Apresentação
As organizações públicas são fundamentais e inúmeros são os exemplos de sua importância no atendimento das necessidades e demandas prementes da sociedade. Na Administração Pública, há o desafio de lidar com uma grande variedade de temas que exigem responsividade do Estado. Essas demandas variam desde o fornecimento adequado e amplo de cuidados de saúde, serviços de educação, manutenção da segurança pública até a proteção do patrimônio material e imaterial. Assim, as organizações públicas impactam a vida de todos no dia a dia.
Nesse contexto, gerir as organizações públicas torna-se cada vez mais complexo, sendo crescentes as demandas e expectativas sobre suas atuações, que talvez nunca estiveram sob tanta pressão por resultados como nos tempos atuais. Essas organizações precisam ser repensadas continuamente e, para tanto, é requerido estabelecer uma carteira de projetos estratégicos que as tornem mais eficientes, eficazes e efetivas ao fornecerem políticas e serviços públicos de alta qualidade e com a cobertura necessária (equidade), assim como a produção de valor público aos cidadãos.
Tornar as organizações públicas mais aderentes aos desafios contemporâneos exige fornecer uma visão sistêmica que ajude as lideranças públicas e suas equipes a transformar suas organizações, em busca de produzir mais resultados. À luz desse contexto, este documento se destina a incentivar a reflexão sobre como melhorar o desempenho institucional das organizações públicas por meio da execução ágil e pragmática de projetos voltados para traduzir ideias em iniciativas, com potencial de gerar resultados sustentáveis.
Para tanto, apresenta-se a metodologia própria de Canvas Ágil de Projetos, proveniente da junção de insights do estado da arte da literatura e dos desafios de gestão de projetos enfrentados na prática, para que possam ser facilmente aplicados pelas organizações públicas brasileiras, visando a geração de resultados constantes e aderentes aos desafios contemporâneos.
Sumário Executivo
O Canvas Ágil de Projetos é uma ferramenta de design multidisciplinar para alinhamento e otimização de projetos no setor público, com o objetivo de reduzir esforços para definição e modelagem de projetos, levando à construção de planos mais aderentes à resolução de problemas públicos reais.

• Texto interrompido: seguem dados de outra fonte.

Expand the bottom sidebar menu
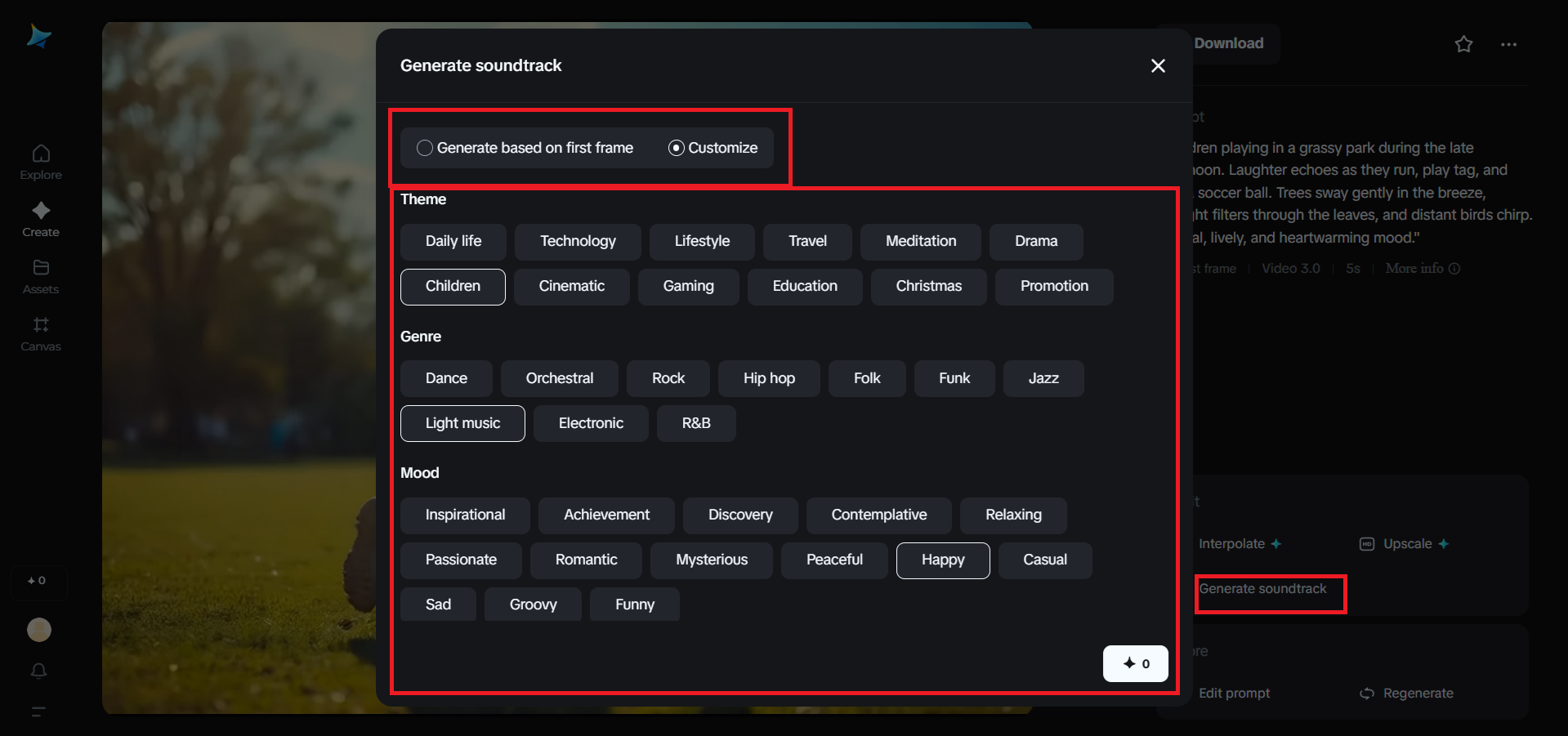The height and width of the screenshot is (736, 1568). 39,712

Para tanto, o Canvas proposto busca fornecer uma plataforma estruturada, de construção coletiva, para lidar com os desafios de projetos colaborativos e complexos, com foco voltado para a necessidade de aceleração de entregas e resultados. O primeiro passo para catalisar a implantação de projetos é ter uma visão sistêmica e integrada das várias dimensões envolvidas. Ou seja, instituir uma dinâmica que favoreça a multiplicidade de perspectivas e a colaboração ao enxergar a complexidade existente e, paralelamente, perseguir a simplicidade.

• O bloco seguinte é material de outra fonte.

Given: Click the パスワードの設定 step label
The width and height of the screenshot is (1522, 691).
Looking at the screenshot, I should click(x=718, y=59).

Nesse sentido, o Canvas Ágil de Projetos é definido como um instrumento básico para a aceleração da implantação e operacionalização de projetos colaborativos, pois favorece o alinhamento e o desenvolvimento de entregas complexas, que envolvem a adoção de tecnologias e condução por equipes multi-unidades e multi-organizacionais, combinando expertises heterogêneas de forma sinérgica.
Considerando o advento crescente de projetos envolvendo tecnologias, adotar o princípio da agilidade é essencial para tangibilizar um conjunto de conceitos e abordagens com algum grau de abstração e transformá-los em um framework aplicável. O propósito é reduzir o tempo de formulação e implementação de projetos, além de torná-los mais alinhados à estratégia e aderentes ao contexto de desafios.

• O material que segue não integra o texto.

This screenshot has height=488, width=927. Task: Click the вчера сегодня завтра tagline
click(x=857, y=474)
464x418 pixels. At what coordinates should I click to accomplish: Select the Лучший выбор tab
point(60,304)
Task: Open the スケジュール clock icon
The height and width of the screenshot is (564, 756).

Esta edição do Publix Ideias revisa conceitos do paradigma ágil para aplicá-los na Administração Pública, destaca os principais desafios enfrentados pelos projetos e apresenta uma proposta de instrumento prático de como aprimorar o design e a execução de projetos orientados para a produção de valor público.
Por fim, são apresentados dois casos ilustrativos de design com adoção do Canvas Ágil de Projetos, com foco em elucidar o seu uso para as organizações públicas, além dos benefícios e conquistas obtidos, demonstrando ganhos de produtividade, alinhamento e aceleração de entregas.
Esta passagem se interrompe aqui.